帰還民の中でも、とりわけ支援が届いていないのが、「非登録帰還民」と呼ばれる人たちです。パキスタンから帰還する人たちには、国連から帰還証明書というものが発行され、一時金などの支援を受けることができます。しかし、アフガン難民の中には、そもそもパキスタンで難民登録せずに住んでいた人が50万人もいると言われており、こうした人たちには証明書は発行されません。すでに帰還した63万人のうち、25万人が非登録帰還民で、登録がないために家族の人数や滞在先などの情報が何もなく、どこからの支援も届きにくくなっているのです。
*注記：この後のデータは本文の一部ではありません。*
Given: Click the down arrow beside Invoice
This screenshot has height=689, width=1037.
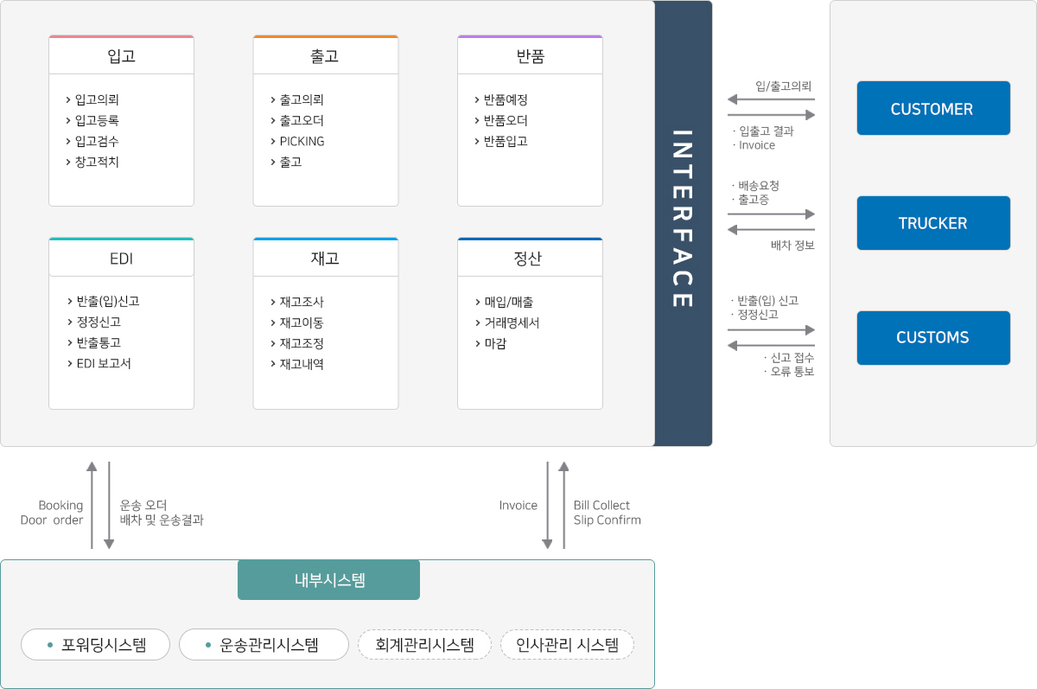Looking at the screenshot, I should tap(547, 506).
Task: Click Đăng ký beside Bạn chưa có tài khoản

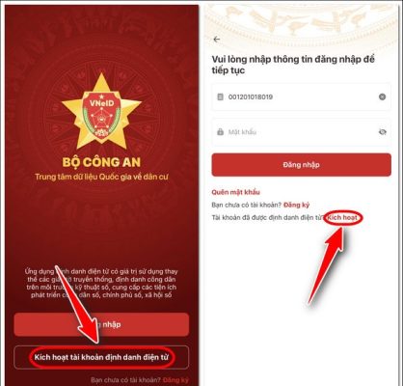Action: click(x=297, y=205)
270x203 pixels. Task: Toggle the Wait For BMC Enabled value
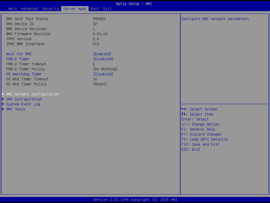(x=102, y=54)
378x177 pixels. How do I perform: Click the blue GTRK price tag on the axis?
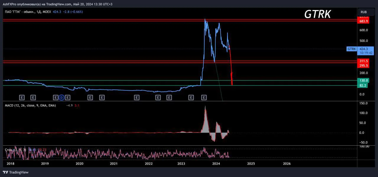click(351, 49)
AARが話を聞いたのはこの非登録帰還民で、彼らの約5割が、どこからも支援も受けていないと答えました。話を聞いた誰もが経済的に困窮し、家を借りたり、生活に必要なものを買うお金もないといって嘆いていました。
春を迎え、これからさらに50万人が帰還すると見られています。AARは今後、これまで何の支援も受け取っていない非登録帰還民の中でも、障がい者世帯や寡婦世帯など、とりわけ困窮している家庭に支援をしてまいります。

母国に帰還した人たちが住む場所や食べ物を手に入れ、子どもたちを学校に通わせられるよう、緊急支援に皆さまのご支援を、どうぞよろしくお願いいたします。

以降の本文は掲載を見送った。